Unlocking Canada: Turning Crisis into Competitive Advantage

Unlocking Canada: Turning Crisis into Competitive Advantage
Canada is at a crossroads. Declining productivity, a housing crisis, and geopolitical frictions with China and India are compounding long-standing vulnerabilities. Meanwhile, Trump’s economic strategy—modeled on a private equity-style overhaul—treats allies like vendors, not partners. Canada must respond with assertive, data-driven strategy, not defensive rhetoric.

The root problem lies at home. Canada’s private sector invests just one-fifth of the global average in R&D, largely due to protected financial and real estate sectors that hoard capital. This is the moment to shift from subsidies to strategy—and unlock our latent core competencies.

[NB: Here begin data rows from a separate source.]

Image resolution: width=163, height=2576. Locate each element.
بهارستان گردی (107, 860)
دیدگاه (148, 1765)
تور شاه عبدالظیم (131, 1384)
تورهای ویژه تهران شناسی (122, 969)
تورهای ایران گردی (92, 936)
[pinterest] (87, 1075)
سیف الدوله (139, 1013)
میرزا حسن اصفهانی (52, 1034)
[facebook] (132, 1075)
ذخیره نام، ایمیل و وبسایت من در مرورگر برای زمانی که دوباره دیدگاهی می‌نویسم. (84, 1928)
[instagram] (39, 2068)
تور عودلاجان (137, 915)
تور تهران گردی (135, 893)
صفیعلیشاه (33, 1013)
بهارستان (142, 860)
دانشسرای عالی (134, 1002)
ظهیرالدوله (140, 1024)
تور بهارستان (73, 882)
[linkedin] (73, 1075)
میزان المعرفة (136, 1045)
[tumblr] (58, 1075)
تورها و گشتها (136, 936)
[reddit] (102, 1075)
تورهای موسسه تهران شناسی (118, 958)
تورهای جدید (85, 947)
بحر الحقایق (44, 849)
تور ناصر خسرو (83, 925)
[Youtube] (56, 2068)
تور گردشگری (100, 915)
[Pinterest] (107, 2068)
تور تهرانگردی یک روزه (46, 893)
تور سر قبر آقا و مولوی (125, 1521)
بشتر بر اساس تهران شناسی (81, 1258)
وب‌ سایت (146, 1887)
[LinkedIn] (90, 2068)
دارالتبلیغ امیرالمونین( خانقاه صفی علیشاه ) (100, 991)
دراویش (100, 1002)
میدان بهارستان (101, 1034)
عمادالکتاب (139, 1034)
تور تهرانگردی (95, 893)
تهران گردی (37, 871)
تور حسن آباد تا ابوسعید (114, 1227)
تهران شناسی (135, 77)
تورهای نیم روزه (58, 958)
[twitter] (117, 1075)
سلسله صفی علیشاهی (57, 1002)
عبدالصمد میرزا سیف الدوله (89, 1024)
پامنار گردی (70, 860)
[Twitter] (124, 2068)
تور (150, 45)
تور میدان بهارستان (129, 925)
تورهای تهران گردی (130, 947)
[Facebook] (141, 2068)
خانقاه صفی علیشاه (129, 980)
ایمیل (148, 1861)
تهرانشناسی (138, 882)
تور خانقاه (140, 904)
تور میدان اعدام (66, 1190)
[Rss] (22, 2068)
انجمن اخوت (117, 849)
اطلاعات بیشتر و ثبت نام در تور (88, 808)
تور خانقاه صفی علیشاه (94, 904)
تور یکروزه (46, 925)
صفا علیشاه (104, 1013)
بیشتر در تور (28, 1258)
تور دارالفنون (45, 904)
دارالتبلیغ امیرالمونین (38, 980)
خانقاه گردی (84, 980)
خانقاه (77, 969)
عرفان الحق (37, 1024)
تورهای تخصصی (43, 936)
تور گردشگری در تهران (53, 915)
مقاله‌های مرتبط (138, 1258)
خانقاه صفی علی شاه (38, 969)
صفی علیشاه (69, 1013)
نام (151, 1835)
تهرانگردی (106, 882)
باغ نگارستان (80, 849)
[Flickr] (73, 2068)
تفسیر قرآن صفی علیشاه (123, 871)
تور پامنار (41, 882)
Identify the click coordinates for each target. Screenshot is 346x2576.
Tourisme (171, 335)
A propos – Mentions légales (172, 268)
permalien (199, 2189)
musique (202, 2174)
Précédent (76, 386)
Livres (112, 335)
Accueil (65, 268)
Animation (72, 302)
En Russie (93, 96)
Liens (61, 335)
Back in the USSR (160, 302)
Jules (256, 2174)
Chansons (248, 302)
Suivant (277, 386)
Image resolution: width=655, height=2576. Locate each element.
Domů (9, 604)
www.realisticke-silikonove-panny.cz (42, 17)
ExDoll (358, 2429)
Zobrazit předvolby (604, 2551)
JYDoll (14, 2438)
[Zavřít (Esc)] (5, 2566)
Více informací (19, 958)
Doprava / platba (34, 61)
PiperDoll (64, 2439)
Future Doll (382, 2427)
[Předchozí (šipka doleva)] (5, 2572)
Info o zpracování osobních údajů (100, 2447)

Hospitality, for instance, employs more Canadians than tech but contributes only 2% of GDP. We must scale Canadian-owned hotel and tourism brands, integrating Indigenous culture, sustainability, and data-driven guest experiences. In sports, our universities can commercialize elite athletics, retaining talent and generating billions through homegrown leagues.

AI is Canada’s greatest untapped strength. We should commit $50 billion annually to AI startups, powered by university research and pension capital. Let’s stop exporting our best ideas.

Canada’s competitive edge will come not from slogans, but from building enduring capabilities. Now is the time—for youth, innovators, and institutions—to turn crisis into momentum and own the future.